Instructions for the task: Reproduce the passage of the LibreNMS forum thread below from "That is the" to "on my part?", word for word.

This sounds positive though!

What happens if you run that command in a shell?

Again assuming I have done this correctly… pasting the command into a shell yields the below:

ERROR: realpath(OSMC/app-docker-10-rtorrent.rrd): Permission denied

Which is strange, because the permissions look correct to me:

root@LibreNMS:~# ls -la /opt/librenms/rrd/OSMC/
total 59968
drwxrwxr-x+ 2 librenms librenms 12288 Jan 4 12:35 .
drwxrwxr-x+ 12 librenms librenms 4096 Dec 14 15:25 …
-rw-r–r-- 1 librenms librenms 849128 Jan 11 23:05 app-docker-10-rtorrent.rrd
-rw-r–r-- 1 librenms librenms 849128 Jan 11 23:05 app-docker-10-rtorrent_geoip.rrd
-rw-r–r-- 1 librenms librenms 849128 Jan 11 23:05 app-docker-10-rtorrent_logs.rrd
-rw-r–r-- 1 librenms librenms 171272 Jan 11 23:05 app-os-updates-12.rrd
-rw-r–r-- 1 librenms librenms 171272 Jan 11 23:05 availability-2592000.rrd
-rw-r–r-- 1 librenms librenms 171272 Jan 11 23:05 availability-31536000.rrd
-rw-r–r-- 1 librenms librenms 171272 Jan 11 23:05 availability-604800.rrd
-rw-r–r-- 1 librenms librenms 171272 Jan 11 23:05 availability-86400.rrd
-rw-r–r-- 1 librenms librenms 171272 Jan 11 23:05 hr_processes.rrd
-rw-r–r-- 1 librenms librenms 171272 Jan 11 23:05 hr_users.rrd

Output omitted for brevity, the other files inside the directory are all owned by the same user. So it seems to be a permissions issue somehow… not sure where to go from here.

You need to run the command in the /opt/librenms/rrd folder

My mistake, thank you for correcting me. Running from that folder prints out what looks like dimensions to me:

2640x891

That is the only output I receive from running that command in the shell.

I’m out of ideas at the moment and don’t have an IDE to go through debugging the code :frowning:

Would you say at the moment that it appears to be code related, and not as a result of misconfiguration on my part?

Raw data:
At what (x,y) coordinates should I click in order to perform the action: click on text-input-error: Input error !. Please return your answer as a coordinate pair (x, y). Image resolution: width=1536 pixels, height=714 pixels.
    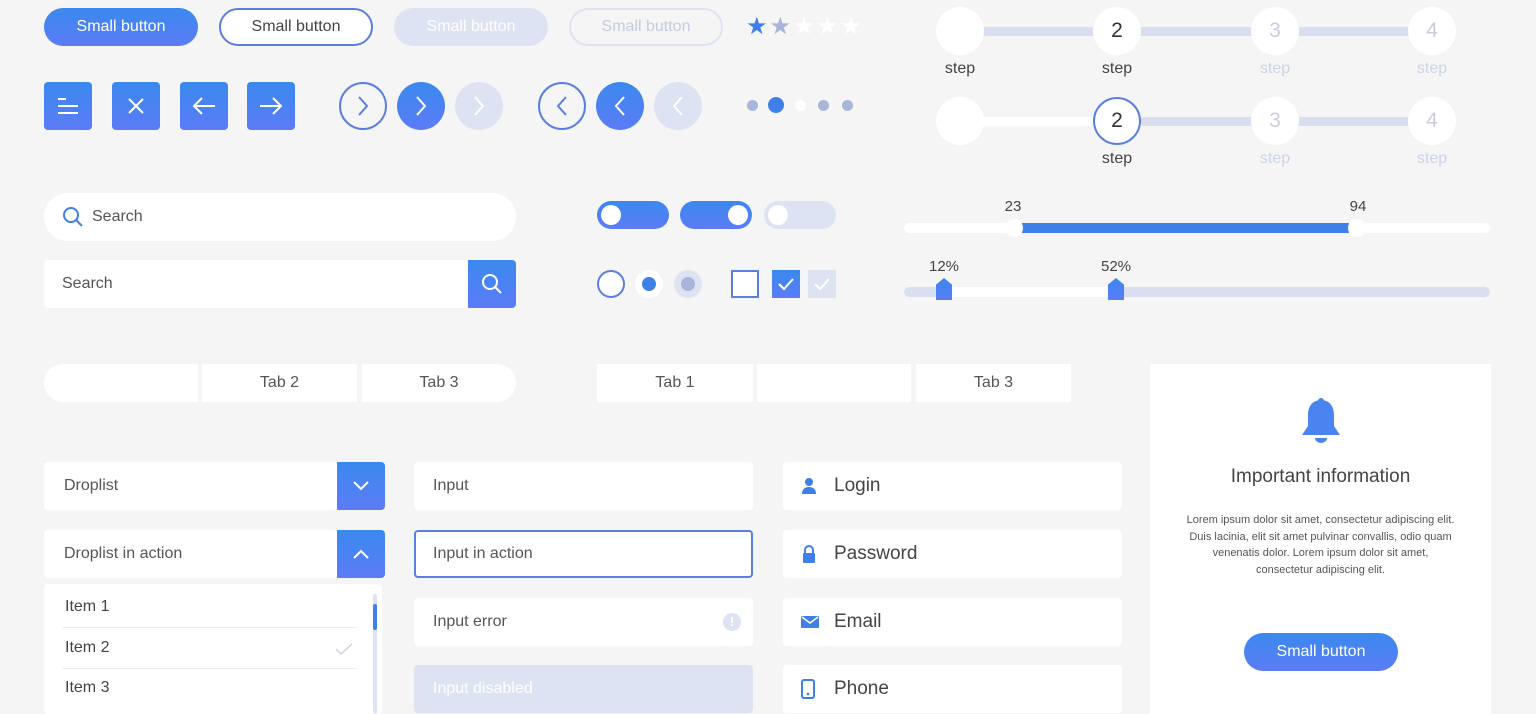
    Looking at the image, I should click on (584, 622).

Result of the exercise:
That is the only output I receive from running that command in the shell.

I’m out of ideas at the moment and don’t have an IDE to go through debugging the code :frowning:

Would you say at the moment that it appears to be code related, and not as a result of misconfiguration on my part?